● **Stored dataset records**
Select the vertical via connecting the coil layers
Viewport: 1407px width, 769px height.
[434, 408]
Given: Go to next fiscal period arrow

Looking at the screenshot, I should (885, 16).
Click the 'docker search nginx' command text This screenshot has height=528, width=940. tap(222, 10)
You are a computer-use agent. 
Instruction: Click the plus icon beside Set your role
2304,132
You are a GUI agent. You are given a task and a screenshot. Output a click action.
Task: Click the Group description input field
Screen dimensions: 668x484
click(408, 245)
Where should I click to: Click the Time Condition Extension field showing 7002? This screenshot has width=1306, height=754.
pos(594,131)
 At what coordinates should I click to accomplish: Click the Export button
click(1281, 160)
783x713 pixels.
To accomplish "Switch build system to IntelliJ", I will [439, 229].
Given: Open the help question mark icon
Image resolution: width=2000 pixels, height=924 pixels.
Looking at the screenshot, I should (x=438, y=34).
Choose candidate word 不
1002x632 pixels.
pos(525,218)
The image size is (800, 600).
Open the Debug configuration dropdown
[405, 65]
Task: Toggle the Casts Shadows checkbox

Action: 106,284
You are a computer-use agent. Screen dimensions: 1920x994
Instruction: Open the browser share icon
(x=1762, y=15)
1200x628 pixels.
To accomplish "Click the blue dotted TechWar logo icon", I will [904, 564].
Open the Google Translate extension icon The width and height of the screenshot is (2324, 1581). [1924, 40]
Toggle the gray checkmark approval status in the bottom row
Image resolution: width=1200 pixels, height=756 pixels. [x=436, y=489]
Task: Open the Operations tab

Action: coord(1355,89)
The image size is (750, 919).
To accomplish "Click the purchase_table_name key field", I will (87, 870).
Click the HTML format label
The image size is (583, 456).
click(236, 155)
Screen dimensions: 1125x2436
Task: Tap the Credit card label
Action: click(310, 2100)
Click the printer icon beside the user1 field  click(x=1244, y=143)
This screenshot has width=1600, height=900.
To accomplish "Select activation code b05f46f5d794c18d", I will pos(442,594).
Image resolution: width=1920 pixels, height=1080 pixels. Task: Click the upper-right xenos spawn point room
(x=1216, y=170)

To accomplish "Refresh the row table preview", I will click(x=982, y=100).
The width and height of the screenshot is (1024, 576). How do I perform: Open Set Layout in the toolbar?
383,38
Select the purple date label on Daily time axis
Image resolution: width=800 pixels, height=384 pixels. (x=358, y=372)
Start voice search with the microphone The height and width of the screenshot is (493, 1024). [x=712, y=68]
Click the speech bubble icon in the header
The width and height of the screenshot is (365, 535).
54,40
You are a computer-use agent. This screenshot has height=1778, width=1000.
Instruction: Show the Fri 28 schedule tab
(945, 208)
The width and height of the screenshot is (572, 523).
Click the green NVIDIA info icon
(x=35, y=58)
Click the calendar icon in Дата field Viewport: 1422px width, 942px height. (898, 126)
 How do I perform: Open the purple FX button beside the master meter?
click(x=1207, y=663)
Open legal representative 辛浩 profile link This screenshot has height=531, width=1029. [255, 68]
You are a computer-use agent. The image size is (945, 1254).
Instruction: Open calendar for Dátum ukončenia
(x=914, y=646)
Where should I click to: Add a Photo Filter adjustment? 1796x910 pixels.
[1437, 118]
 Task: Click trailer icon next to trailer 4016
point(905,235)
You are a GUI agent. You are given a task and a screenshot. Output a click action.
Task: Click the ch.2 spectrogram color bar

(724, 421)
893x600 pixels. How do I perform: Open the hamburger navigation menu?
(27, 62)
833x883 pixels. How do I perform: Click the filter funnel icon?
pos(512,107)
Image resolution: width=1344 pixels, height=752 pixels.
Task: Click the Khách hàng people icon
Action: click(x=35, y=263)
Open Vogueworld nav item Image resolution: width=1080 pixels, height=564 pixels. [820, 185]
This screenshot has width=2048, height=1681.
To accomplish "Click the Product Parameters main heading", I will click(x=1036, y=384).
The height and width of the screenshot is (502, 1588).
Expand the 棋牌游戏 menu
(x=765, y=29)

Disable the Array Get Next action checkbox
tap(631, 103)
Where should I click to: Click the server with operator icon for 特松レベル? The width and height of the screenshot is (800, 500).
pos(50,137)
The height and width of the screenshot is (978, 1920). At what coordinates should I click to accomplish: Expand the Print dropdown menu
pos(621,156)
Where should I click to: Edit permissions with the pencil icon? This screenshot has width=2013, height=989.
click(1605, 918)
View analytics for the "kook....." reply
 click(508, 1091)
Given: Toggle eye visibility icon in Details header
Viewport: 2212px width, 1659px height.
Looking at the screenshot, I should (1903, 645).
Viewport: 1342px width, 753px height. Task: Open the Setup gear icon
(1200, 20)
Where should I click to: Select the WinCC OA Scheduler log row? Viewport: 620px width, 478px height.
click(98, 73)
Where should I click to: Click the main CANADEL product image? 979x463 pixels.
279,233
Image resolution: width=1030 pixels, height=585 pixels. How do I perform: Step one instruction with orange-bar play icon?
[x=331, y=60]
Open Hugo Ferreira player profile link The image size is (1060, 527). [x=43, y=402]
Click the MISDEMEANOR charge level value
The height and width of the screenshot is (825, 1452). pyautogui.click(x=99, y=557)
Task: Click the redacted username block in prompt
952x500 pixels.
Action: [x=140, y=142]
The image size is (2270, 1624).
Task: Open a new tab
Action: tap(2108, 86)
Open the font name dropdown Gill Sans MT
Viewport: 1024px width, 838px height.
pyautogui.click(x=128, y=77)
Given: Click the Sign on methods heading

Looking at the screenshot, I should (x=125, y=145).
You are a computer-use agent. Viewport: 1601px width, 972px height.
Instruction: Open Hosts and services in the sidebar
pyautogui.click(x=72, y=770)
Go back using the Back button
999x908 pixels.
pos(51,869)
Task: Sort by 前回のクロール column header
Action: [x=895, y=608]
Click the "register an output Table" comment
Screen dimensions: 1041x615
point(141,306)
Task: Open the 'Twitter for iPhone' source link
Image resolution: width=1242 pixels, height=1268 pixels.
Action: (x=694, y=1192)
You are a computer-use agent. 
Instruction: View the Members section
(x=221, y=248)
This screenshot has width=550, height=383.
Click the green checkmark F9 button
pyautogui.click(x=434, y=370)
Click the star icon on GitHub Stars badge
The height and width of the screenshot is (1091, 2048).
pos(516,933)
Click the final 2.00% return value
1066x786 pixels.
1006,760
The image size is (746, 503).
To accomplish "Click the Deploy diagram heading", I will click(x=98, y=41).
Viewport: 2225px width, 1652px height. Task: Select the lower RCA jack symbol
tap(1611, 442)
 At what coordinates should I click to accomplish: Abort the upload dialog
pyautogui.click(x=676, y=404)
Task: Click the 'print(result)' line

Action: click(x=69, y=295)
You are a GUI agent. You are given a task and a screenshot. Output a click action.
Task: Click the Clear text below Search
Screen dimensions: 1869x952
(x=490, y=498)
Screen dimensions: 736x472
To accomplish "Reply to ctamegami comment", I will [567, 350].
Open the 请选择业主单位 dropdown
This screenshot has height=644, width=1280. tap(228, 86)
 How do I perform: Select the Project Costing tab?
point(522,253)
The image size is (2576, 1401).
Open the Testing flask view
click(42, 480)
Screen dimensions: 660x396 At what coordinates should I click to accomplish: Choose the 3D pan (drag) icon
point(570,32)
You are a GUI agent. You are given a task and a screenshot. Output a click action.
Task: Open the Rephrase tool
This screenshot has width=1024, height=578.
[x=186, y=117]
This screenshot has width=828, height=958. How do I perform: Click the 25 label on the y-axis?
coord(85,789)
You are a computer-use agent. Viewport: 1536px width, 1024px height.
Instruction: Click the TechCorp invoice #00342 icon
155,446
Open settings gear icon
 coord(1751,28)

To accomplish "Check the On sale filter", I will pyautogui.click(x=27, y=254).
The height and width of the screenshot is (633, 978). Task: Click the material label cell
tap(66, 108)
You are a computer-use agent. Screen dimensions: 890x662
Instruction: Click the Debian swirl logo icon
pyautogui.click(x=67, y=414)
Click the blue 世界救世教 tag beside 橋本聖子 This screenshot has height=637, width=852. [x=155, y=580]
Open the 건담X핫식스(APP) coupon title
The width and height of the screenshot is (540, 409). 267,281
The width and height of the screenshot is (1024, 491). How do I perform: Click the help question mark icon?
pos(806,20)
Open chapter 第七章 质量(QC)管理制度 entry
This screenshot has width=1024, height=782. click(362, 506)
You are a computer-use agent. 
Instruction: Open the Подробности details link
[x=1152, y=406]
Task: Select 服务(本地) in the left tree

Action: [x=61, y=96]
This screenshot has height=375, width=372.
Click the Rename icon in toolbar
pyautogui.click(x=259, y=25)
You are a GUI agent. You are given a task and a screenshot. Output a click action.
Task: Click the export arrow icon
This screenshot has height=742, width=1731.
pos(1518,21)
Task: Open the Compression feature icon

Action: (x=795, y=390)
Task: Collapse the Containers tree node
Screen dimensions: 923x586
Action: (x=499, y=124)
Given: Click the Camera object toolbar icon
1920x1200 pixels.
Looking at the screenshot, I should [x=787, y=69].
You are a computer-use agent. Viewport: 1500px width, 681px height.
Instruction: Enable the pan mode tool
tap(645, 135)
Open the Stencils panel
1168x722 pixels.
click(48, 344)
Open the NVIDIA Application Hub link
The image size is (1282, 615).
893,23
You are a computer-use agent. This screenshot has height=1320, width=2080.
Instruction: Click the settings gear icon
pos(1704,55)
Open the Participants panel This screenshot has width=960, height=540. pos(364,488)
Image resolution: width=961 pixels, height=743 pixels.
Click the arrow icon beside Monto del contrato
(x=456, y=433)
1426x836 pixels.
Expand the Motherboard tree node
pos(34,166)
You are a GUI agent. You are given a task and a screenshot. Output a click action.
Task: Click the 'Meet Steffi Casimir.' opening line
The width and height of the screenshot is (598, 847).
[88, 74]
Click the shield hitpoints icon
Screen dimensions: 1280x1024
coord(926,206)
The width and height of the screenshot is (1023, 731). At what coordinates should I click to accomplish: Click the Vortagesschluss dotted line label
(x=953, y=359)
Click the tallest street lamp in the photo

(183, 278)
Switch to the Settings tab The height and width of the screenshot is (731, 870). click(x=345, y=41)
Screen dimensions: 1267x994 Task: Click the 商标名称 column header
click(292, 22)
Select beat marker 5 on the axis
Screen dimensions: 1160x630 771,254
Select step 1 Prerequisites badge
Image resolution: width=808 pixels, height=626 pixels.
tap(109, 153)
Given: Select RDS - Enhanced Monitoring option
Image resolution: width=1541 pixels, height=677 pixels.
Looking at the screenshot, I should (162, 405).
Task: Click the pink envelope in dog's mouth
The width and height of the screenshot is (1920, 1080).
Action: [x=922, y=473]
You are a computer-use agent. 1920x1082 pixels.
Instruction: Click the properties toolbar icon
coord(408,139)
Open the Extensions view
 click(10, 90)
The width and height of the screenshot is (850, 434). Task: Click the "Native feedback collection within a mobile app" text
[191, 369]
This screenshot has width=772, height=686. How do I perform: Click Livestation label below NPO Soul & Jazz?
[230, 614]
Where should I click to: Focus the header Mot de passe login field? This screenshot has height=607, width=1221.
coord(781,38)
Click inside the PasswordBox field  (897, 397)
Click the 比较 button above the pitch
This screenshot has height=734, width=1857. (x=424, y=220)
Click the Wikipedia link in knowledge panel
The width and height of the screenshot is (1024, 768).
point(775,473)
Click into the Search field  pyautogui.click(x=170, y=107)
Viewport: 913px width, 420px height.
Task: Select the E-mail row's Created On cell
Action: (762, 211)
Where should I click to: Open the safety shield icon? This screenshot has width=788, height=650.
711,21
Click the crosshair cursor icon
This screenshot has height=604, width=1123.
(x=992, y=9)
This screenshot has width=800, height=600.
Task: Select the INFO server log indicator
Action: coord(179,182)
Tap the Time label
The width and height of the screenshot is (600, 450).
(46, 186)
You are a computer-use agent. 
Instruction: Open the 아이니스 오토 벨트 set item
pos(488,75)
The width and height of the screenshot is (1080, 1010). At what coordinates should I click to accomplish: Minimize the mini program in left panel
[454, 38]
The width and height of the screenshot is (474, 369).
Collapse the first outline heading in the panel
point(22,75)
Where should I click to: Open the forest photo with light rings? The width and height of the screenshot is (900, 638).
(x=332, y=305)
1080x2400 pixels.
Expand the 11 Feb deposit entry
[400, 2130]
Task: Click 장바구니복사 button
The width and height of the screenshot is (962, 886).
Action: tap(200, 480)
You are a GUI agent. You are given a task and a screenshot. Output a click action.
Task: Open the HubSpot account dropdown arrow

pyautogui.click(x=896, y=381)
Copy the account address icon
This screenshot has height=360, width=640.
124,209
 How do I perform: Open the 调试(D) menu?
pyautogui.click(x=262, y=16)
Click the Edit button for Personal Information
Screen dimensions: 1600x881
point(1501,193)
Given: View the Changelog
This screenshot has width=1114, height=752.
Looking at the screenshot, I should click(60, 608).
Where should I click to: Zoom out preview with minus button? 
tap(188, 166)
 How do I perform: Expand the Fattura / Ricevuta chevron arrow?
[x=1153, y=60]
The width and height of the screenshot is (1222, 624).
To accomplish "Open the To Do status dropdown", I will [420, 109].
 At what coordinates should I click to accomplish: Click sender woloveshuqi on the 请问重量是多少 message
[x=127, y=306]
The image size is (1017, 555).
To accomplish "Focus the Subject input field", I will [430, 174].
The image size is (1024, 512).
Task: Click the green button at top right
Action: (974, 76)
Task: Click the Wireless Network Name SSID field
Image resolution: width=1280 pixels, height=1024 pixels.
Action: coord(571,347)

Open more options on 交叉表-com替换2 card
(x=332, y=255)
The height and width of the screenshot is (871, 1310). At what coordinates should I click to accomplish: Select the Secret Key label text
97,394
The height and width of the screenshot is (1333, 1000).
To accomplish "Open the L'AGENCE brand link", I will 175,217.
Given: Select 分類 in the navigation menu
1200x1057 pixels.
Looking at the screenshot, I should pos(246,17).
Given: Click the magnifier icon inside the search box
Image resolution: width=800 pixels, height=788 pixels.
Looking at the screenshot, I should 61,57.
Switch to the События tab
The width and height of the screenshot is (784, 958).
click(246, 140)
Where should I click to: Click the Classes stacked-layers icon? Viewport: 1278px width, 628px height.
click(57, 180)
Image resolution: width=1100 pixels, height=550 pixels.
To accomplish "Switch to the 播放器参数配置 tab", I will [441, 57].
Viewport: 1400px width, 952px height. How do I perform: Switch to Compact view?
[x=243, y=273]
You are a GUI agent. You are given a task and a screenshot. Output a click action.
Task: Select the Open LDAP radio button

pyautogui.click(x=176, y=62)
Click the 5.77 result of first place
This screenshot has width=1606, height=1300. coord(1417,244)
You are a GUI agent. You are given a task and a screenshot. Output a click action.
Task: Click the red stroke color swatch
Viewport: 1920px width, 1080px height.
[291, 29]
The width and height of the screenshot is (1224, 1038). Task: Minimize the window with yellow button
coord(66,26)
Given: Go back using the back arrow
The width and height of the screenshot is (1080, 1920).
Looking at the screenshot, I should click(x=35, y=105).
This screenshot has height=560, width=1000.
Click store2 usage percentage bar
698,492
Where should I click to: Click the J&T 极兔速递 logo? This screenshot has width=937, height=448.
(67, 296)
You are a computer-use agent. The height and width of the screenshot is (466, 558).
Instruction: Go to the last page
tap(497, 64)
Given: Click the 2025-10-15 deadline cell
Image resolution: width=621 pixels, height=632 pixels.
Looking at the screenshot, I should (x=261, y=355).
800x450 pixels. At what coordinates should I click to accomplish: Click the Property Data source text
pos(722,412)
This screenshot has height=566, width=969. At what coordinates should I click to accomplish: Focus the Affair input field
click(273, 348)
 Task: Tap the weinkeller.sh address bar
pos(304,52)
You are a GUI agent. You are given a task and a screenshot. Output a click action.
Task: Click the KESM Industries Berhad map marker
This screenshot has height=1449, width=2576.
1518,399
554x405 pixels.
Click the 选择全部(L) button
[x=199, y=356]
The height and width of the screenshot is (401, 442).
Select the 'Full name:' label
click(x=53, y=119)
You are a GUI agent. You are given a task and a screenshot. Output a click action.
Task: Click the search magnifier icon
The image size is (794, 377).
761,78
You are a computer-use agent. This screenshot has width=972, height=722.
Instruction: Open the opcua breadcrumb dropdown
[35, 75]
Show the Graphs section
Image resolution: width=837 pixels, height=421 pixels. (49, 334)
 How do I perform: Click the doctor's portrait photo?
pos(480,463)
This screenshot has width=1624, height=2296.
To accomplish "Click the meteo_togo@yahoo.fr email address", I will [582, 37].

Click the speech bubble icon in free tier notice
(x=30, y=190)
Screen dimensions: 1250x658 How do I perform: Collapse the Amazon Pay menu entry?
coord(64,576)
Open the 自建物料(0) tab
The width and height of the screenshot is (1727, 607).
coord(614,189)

● **WORK TO BE COMPLETED**
Count the lines in the records above that contain the word "marker" and give only that number.

● **SOLUTION BELOW**
2